### Problem details
Convert every line of the records below into a Markdown table with the columns Row and Line, numbering each nonblank line in order and omitting blank lines.

### Record extracts
—————

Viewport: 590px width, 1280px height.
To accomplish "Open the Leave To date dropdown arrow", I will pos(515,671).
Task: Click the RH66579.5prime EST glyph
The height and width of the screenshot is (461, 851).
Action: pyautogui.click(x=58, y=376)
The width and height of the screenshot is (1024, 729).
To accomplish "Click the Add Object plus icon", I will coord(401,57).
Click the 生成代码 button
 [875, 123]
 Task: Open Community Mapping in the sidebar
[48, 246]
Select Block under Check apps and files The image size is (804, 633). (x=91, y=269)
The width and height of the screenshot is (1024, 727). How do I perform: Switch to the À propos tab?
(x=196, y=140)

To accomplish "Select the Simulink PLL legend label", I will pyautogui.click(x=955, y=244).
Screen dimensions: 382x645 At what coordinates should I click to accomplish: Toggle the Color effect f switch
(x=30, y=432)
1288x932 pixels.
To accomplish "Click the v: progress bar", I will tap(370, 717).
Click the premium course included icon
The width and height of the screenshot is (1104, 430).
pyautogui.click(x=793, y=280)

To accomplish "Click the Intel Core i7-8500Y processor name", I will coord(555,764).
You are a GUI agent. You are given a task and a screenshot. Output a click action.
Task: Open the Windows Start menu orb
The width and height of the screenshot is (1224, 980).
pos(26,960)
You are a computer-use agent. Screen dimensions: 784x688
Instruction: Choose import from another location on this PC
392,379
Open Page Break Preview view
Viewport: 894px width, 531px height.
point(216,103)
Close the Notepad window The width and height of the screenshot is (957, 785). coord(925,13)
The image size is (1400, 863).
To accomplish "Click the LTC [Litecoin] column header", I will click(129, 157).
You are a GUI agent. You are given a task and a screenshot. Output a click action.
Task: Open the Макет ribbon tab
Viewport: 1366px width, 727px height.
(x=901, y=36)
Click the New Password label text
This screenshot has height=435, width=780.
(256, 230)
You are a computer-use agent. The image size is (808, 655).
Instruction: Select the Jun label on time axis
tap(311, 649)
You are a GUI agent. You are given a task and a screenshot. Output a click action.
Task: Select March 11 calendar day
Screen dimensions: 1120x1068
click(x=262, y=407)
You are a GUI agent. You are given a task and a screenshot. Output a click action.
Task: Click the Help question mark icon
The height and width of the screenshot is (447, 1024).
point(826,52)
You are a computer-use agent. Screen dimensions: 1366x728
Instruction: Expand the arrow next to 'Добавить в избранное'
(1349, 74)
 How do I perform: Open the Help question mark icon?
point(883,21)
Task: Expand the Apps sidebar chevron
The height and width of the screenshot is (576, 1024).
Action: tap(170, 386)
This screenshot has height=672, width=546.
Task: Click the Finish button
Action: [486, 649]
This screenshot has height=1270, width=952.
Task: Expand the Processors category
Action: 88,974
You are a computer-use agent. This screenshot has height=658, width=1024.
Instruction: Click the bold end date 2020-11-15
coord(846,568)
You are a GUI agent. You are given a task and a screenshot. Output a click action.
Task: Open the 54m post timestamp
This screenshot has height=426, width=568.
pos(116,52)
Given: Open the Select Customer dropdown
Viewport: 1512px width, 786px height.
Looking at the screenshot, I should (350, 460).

—————

### Solution
| Row | Line |
|---|---|
| 1 | Viewport: 590px width, 1280px height. |
| 2 | To accomplish "Open the Leave To date dropdown arrow", I will pos(515,671). |
| 3 | Task: Click the RH66579.5prime EST glyph |
| 4 | The height and width of the screenshot is (461, 851). |
| 5 | Action: pyautogui.click(x=58, y=376) |
| 6 | The width and height of the screenshot is (1024, 729). |
| 7 | To accomplish "Click the Add Object plus icon", I will coord(401,57). |
| 8 | Click the 生成代码 button |
| 9 |  [875, 123] |
| 10 |  Task: Open Community Mapping in the sidebar |
| 11 | [48, 246] |
| 12 | Select Block under Check apps and files The image size is (804, 633). (x=91, y=269) |
| 13 | The width and height of the screenshot is (1024, 727). How do I perform: Switch to the À propos tab? |
| 14 | (x=196, y=140) |
| 15 | To accomplish "Select the Simulink PLL legend label", I will pyautogui.click(x=955, y=244). |
| 16 | Screen dimensions: 382x645 At what coordinates should I click to accomplish: Toggle the Color effect f switch |
| 17 | (x=30, y=432) |
| 18 | 1288x932 pixels. |
| 19 | To accomplish "Click the v: progress bar", I will tap(370, 717). |
| 20 | Click the premium course included icon |
| 21 | The width and height of the screenshot is (1104, 430). |
| 22 | pyautogui.click(x=793, y=280) |
| 23 | To accomplish "Click the Intel Core i7-8500Y processor name", I will coord(555,764). |
| 24 | You are a GUI agent. You are given a task and a screenshot. Output a click action. |
| 25 | Task: Open the Windows Start menu orb |
| 26 | The width and height of the screenshot is (1224, 980). |
| 27 | pos(26,960) |
| 28 | You are a computer-use agent. Screen dimensions: 784x688 |
| 29 | Instruction: Choose import from another location on this PC |
| 30 | 392,379 |
| 31 | Open Page Break Preview view |
| 32 | Viewport: 894px width, 531px height. |
| 33 | point(216,103) |
| 34 | Close the Notepad window The width and height of the screenshot is (957, 785). coord(925,13) |
| 35 | The image size is (1400, 863). |
| 36 | To accomplish "Click the LTC [Litecoin] column header", I will click(129, 157). |
| 37 | You are a GUI agent. You are given a task and a screenshot. Output a click action. |
| 38 | Task: Open the Макет ribbon tab |
| 39 | Viewport: 1366px width, 727px height. |
| 40 | (x=901, y=36) |
| 41 | Click the New Password label text |
| 42 | This screenshot has height=435, width=780. |
| 43 | (256, 230) |
| 44 | You are a computer-use agent. The image size is (808, 655). |
| 45 | Instruction: Select the Jun label on time axis |
| 46 | tap(311, 649) |
| 47 | You are a GUI agent. You are given a task and a screenshot. Output a click action. |
| 48 | Task: Select March 11 calendar day |
| 49 | Screen dimensions: 1120x1068 |
| 50 | click(x=262, y=407) |
| 51 | You are a GUI agent. You are given a task and a screenshot. Output a click action. |
| 52 | Task: Click the Help question mark icon |
| 53 | The height and width of the screenshot is (447, 1024). |
| 54 | point(826,52) |
| 55 | You are a computer-use agent. Screen dimensions: 1366x728 |
| 56 | Instruction: Expand the arrow next to 'Добавить в избранное' |
| 57 | (1349, 74) |
| 58 |  How do I perform: Open the Help question mark icon? |
| 59 | point(883,21) |
| 60 | Task: Expand the Apps sidebar chevron |
| 61 | The height and width of the screenshot is (576, 1024). |
| 62 | Action: tap(170, 386) |
| 63 | This screenshot has height=672, width=546. |
| 64 | Task: Click the Finish button |
| 65 | Action: [486, 649] |
| 66 | This screenshot has height=1270, width=952. |
| 67 | Task: Expand the Processors category |
| 68 | Action: 88,974 |
| 69 | You are a computer-use agent. This screenshot has height=658, width=1024. |
| 70 | Instruction: Click the bold end date 2020-11-15 |
| 71 | coord(846,568) |
| 72 | You are a GUI agent. You are given a task and a screenshot. Output a click action. |
| 73 | Task: Open the 54m post timestamp |
| 74 | This screenshot has height=426, width=568. |
| 75 | pos(116,52) |
| 76 | Given: Open the Select Customer dropdown |
| 77 | Viewport: 1512px width, 786px height. |
| 78 | Looking at the screenshot, I should (350, 460). |